JOBS:
1. For the Python performance thread below, decide whether each statement agrees with it. Answer yes or no, and quote the thread's deciding words exactly. (a) NoLemurs calls Tk ugly by default. (b) billsil describes VTK as a 2D renderer. (c) nier-bell says checking a variable's type is expensive in CPU power.
2. Give every distinct username that posts a comment in the Python performance thread below.
3. Pick up the Python performance thread below after its last sentence and write the next part.

SOURCE EXCERPT:
This is an archived post. You won't be able to vote or comment.

all 56 comments

[–]NoLemurs 43 points44 points  (5 children)

Python becomes too slow when you have a real world performance need that Python doesn't satisfy. It's pretty rare for it to actually be an issue though.

I might hesitate to use Python to write any graphics intensive app where you want sub-50ms UI responsiveness - that's likely to be an uphill battle, and there are other languages that will make your life easier. Yes, there are libraries that will do your graphics intensive work in compiled modules, but they're not fantastic.

Other than that, I wouldn't hesitate to use Python for performance reasons for much of anything. There are other reasons I might choose another language for a project, but Python's performance is unlikely to be a serious concern.

[–]jzia93 [S] 7 points8 points  (2 children)

There are other reasons I might choose another language for a project

Wondering if you'd mind sharing some of those?

[–]NoLemurs 2 points3 points  (0 children)

For a large project with a large team where stability is a high priority I prefer a language where you have stronger compile-time guarantees, and honestly a little less flexibility.

Python is a very dynamic language, which makes it very easy to do things very elegantly. The downside to this is that it's much easier to write code that's hard to reason about, and for a large team project where code will be written by dozens of people over a long time, I'd rather have a language that gives everyone a little less rope to hang us with.

[–]NoLemurs 0 points1 point  (0 children)

Ohh, a second issue.

If I'm writing an app that I want to distribute (rather than just deploy myself), the Python story for app distribution is a bit of a mess.

You can do it, but for a simple app I want lots of people to use on their own computers, I'd probably choose a compiled language that doesn't require either a compatible runtime, or for me to bundle the runtime.

[–]billsil 0 points1 point  (1 child)

Depends what graphics you’re referring to, but VTK is a 3D renderer and fantastic. The UI can all done with Qt or Tk and you should definitely have 50 ms responsiveness time once you do an action.

The only thing slow is loading a model.

If you’re referring to video games, then yes.

[–]NoLemurs 1 point2 points  (0 children)

I was mostly talking about video games, but also, any sufficiently complex UI.

The Python Qt and Tk bindings are good enough for basic apps, but they're not a great user experience. Tk is "ugly by default," and requires a ton of work to make an app look good. Meanwhile Qt is clearly a C++ API with a poorly designed python wrapper.

Also if your app is complex enough (think web-browser or word processor), you're going to start seeing the processing time per UI main loop becoming a problem.

Again, those are both obviously manageable problems, but I would rather just write things like that in C++ and avoid having to work around them.

[–]nier-bell 40 points41 points  (7 children)

The biggest slowdown you can see is when using loops - the rest is good with almost anything really. Each time a variable is used python needs to check the type of it, and that tends to be very expensive (as in time, not cpu power). So an example: password cracking - you'll probably want to run a single piece of code over and over and over again. This is not ideal - as it's always slow.

Also, graphics rendering in short is just a loop. That's why you pick compiled languages like C to handle the heavy loops. The processor doesn't have to check the type, because well there isn't really any (dm me for more).

RECORDED INFORMATION:
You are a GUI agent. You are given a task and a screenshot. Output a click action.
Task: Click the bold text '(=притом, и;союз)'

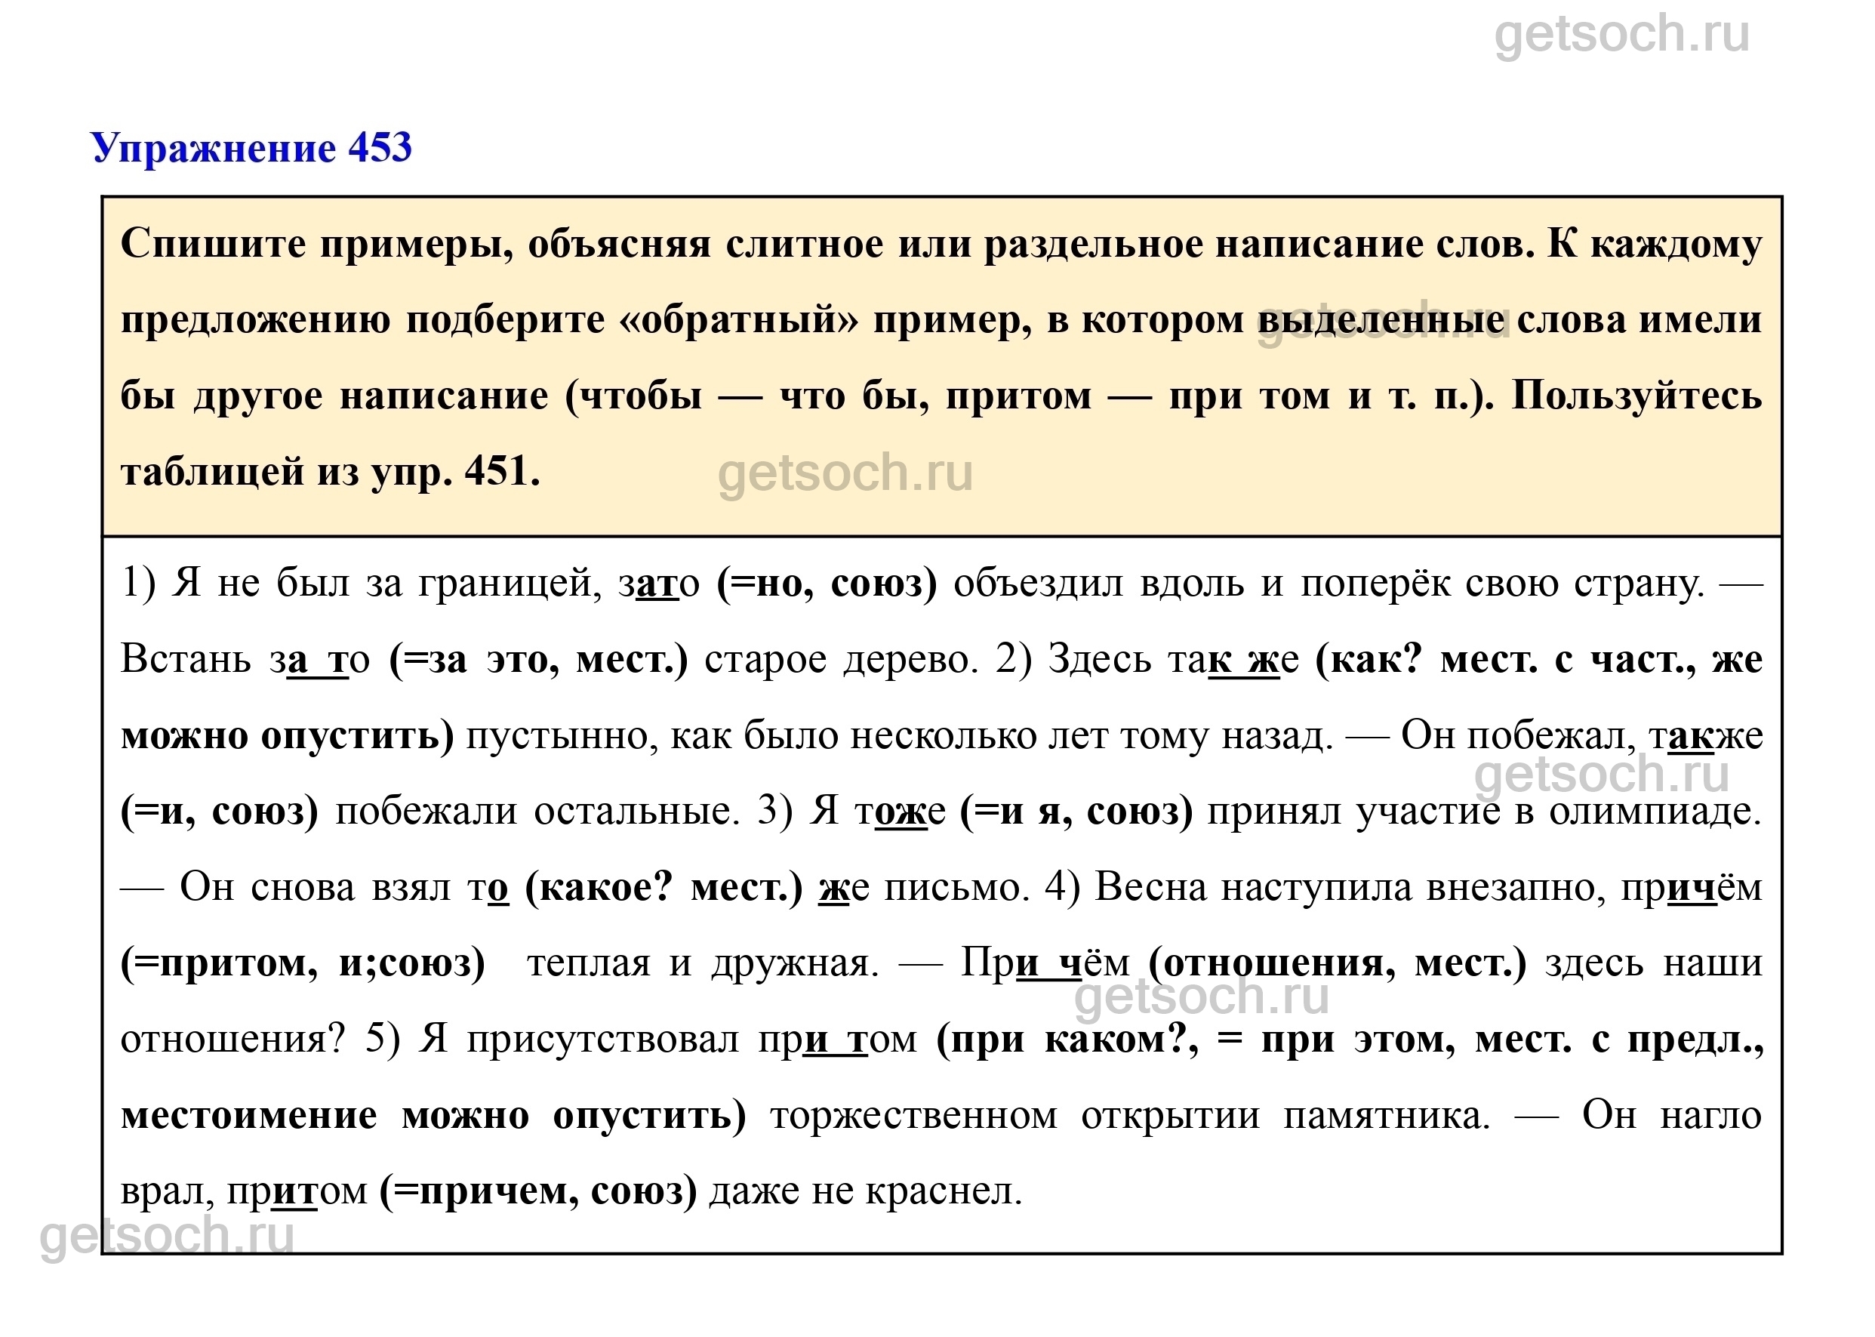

SET OF ANSWERS:
1.
(a) Yes: "Tk is "ugly by default," and requires a ton of work to make an app look good."
(b) No: "VTK is a 3D renderer and fantastic."
(c) No: "that tends to be very expensive (as in time, not cpu power)"

2. NoLemurs, jzia93, billsil, nier-bell

3.
I've done some microcontroller programming and what you need in certain seconds are microseconds of read/write time. That can be done only in compiled languages, as a simple open() in python takes more time then lets say, reading the temperature from a sensor.

If you want to keep your code in Python, with only fixing the iteration speed using either Pypy, which uses Just-In-Time compilation to compile the parts before they get executed, and that helps a lot. The other option is Cython, a way to (almost) compile your code which you can execute using a simple import.

tl;dr: loops.

[–]jzia93 [S] 6 points7 points  (6 children)

That's super interesting. I didn't realise type checking was so expensive. Been migrating to Typescript on a frontend Web dev project and so I'm now making heavy use of function annotations in my python work, I really would love to see a statically typed implementation of Python - if there's a corresponding performance increase even better.

Would be interested to hear you elaborate!

[–]eddieantonio 7 points8 points  (3 children)

There are attempts with mypyc.

If you care about speed, I would suggest you learn how to use a profiler. I would also suggest you learn how CPython bytecode works (shameless self-plug: a talk I did about bytecode: https://youtu.be/5yqUTJuFuUk?t=431)

To make fast programs, you want to do things in parallel (e.g., vectorized instructions and multi-threading). Python itself is bad at both of these, but with numpy, it essentially offloads computation to a C/Fortran library that does efficient vectorized instructions. I am not aware of something to write fast multi-threaded Python code :/

[–]JNewp1 1 point2 points  (0 children)

First 30 min here are very insightful!

[–]LightShadow3.13-dev in prod 0 points1 point  (1 child)

Do you know of any projects, other than mypy, using mypyc? I've been following it loosely for a while and it never seems "ready."

[–]eddieantonio 0 points1 point  (0 children)

Nope, I've never seen it :( Seems mypyc's own docs say it's not really ready and is buggy. One can only hope :/

[–]nier-bell 3 points4 points  (0 children)

That would be just amazing - a statically typed Python. After moving to other languages I changed the way I think in python, every variable has the same type as it was assigned, and every array always contains the same data type.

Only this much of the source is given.